### Selected excerpt
[start]
A Feather on the Breath of God is an album of sacred vocal music written in the 12th century by the German abbess Hildegard of Bingen, and recorded by British vocal ensemble Gothic Voices with English soprano Emma Kirkby. It was released by the Hyperion Records label in 1982.

Production
It was recorded in St. Jude's Church, Hampstead Garden Suburb, London, on 14 September 1981. The music and Latin texts are from a contemporary medieval manuscript (Wiesbaden, Hessische Landesbibliothek M52) edited by Dr. Christopher Page, who also directed the recorded performance itself.

Notes
It is an album of early medieval plainchant of which the title is taken from a passage in Hildegard's writings in which she describes herself:

Listen: there was once a king sitting on his throne. Around him stood great and wonderfully beautiful columns ornamented with ivory, bearing the banners of the king with great honour. Then it pleased the king to raise a small feather from the ground and he commanded it to fly. The feather flew, not because of anything in itself but because the air bore it along. Thus am I '"A feather on the breath of God."

Accolades
The album received the Early-Medieval Gramophone Award for 1982–1983.

Legacy
In 2020, the album was selected by the Library of Congress for preservation in the National Recording Registry for being "culturally, historically, or aesthetically significant".
[end]
### Dataset content
[start]
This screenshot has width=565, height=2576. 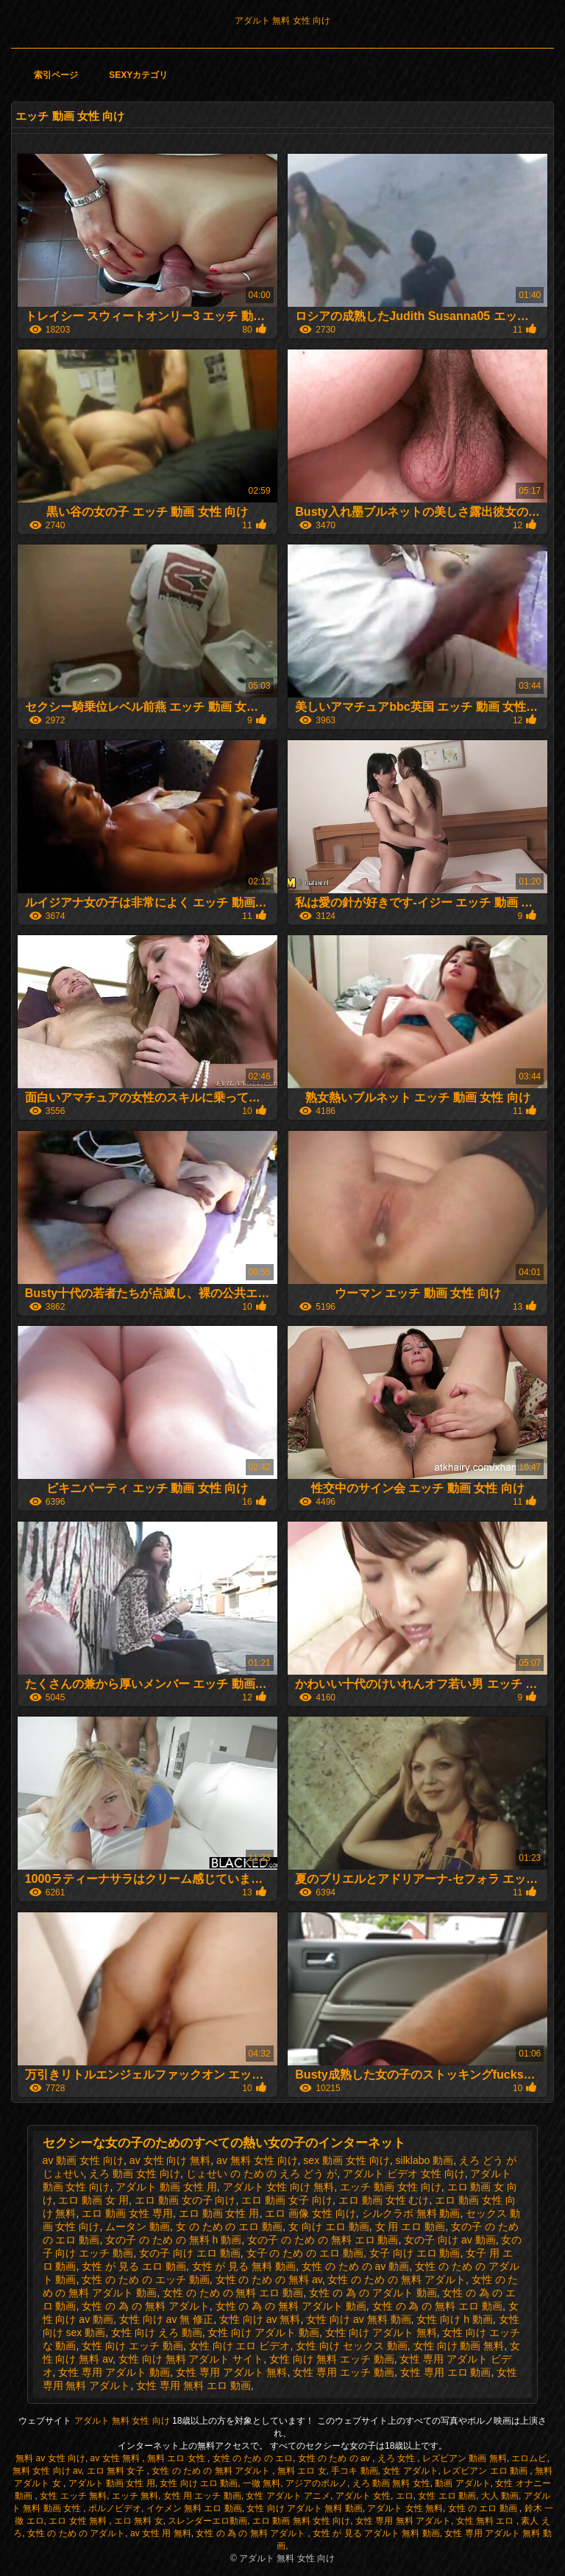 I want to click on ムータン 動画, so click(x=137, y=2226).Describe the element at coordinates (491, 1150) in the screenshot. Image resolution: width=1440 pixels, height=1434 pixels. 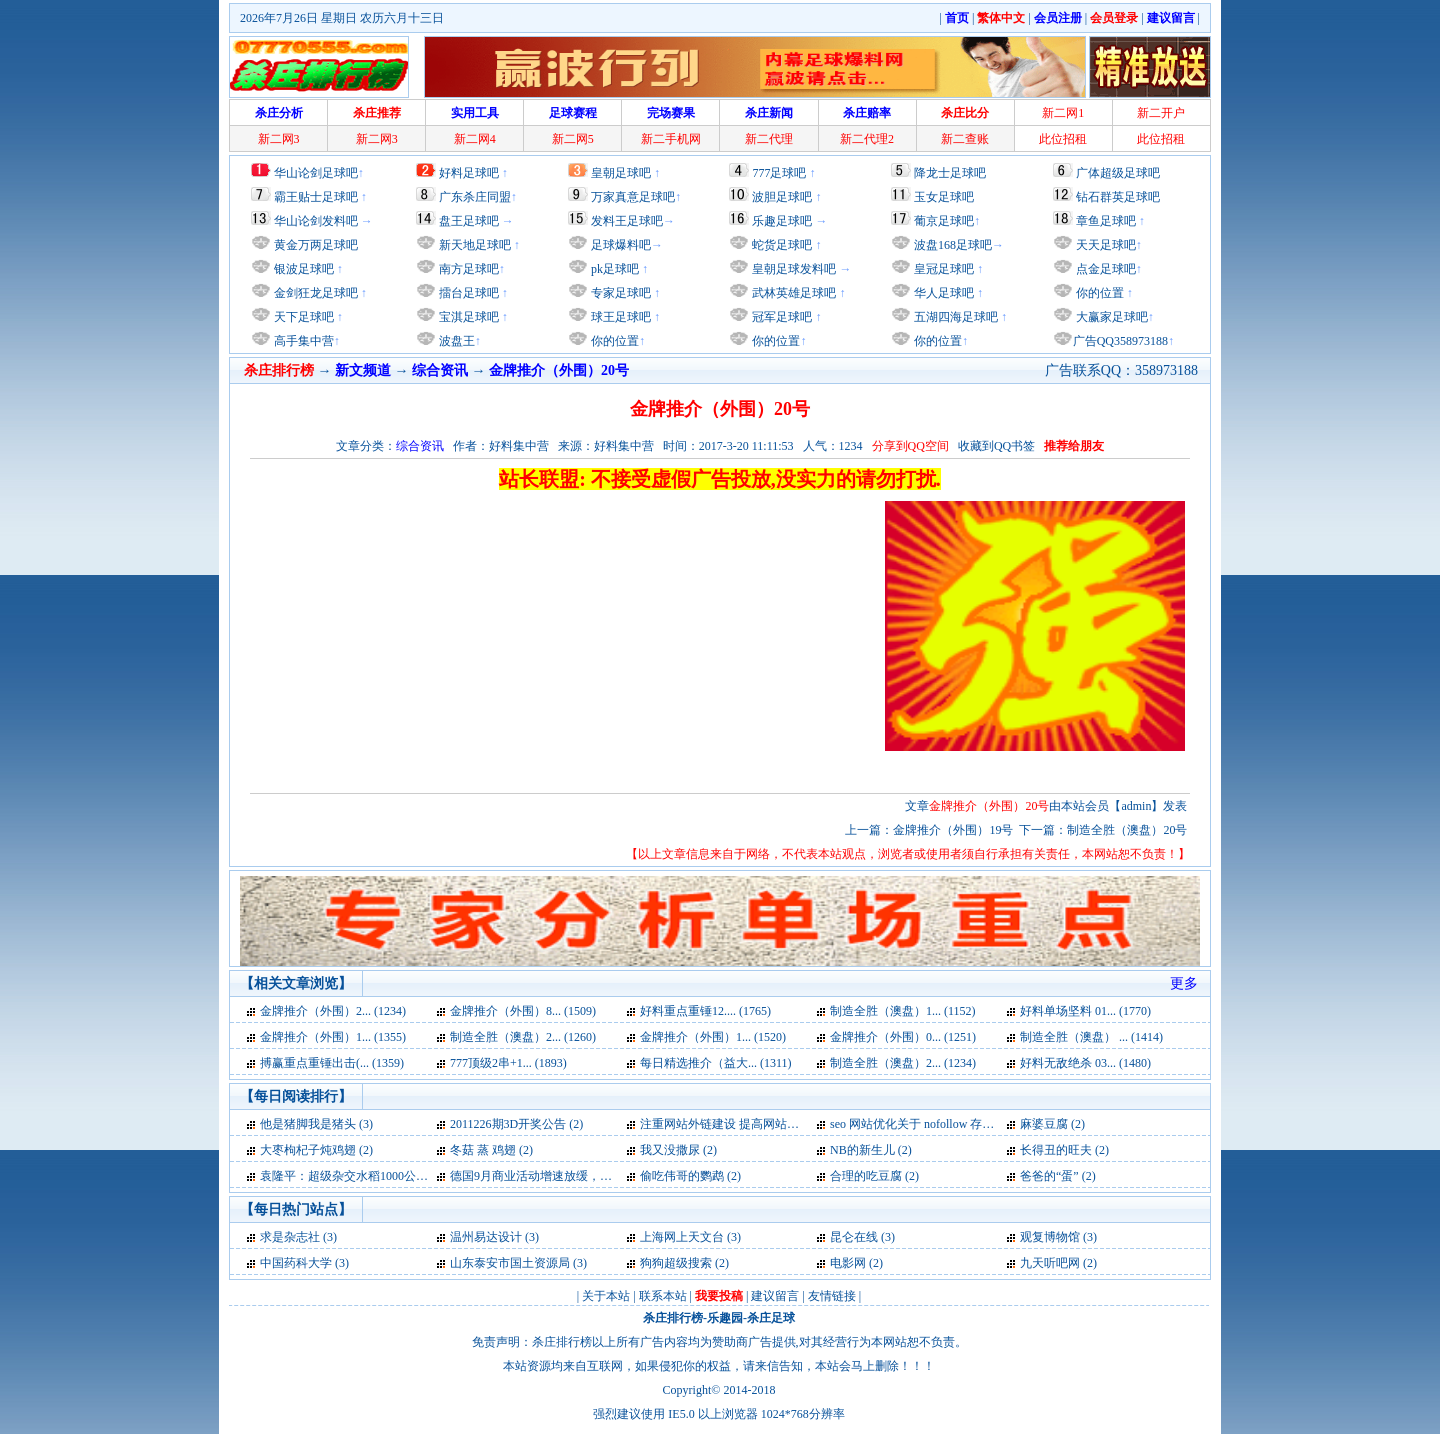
[end]
### Actions to take
A - Answer these from the text on A Feather on the Breath of God, one answer per line:
(i) In which church was the album recorded?
(ii) What award did the album receive for 1982–1983?
(iii) In what year did the Library of Congress select the album for the National Recording Registry?
B - In the passage by Hildegard quoted in the text on A Feather on the Breath of God, why did the feather fly? Answer in one to three sentences.

### Outputs
A -
(i) St. Jude's Church, Hampstead Garden Suburb, London
(ii) The Early-Medieval Gramophone Award
(iii) 2020

B - The feather flew because the air bore it along, not because of anything in itself. The king had raised it from the ground and commanded it to fly.